Your instructions:
Could you copy out every line of the data where the word "accomplish" occurs?

Material provided:
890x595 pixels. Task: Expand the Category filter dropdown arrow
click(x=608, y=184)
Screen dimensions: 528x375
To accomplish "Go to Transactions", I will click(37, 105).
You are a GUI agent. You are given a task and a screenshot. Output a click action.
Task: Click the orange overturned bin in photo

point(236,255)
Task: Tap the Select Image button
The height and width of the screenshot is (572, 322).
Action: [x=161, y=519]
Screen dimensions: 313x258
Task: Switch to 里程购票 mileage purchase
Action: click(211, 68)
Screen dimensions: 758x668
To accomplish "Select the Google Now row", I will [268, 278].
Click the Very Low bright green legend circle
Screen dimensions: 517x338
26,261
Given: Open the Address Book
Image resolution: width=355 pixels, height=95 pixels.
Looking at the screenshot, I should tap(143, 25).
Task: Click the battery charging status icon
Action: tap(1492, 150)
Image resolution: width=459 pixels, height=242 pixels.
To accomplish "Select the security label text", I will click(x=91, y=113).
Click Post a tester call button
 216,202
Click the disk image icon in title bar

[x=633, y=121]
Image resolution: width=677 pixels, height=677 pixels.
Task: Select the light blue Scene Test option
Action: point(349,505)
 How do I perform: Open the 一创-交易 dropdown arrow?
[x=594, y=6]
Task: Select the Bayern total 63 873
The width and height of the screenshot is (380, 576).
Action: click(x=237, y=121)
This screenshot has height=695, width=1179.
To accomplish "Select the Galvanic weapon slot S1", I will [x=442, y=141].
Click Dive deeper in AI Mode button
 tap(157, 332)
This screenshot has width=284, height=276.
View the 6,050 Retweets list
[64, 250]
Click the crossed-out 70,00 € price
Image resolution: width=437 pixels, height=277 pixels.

Output for this exercise:
To accomplish "Go to Transactions", I will click(37, 105).
To accomplish "Select the Google Now row", I will [268, 278].
To accomplish "Select the security label text", I will click(x=91, y=113).
To accomplish "Select the Galvanic weapon slot S1", I will [x=442, y=141].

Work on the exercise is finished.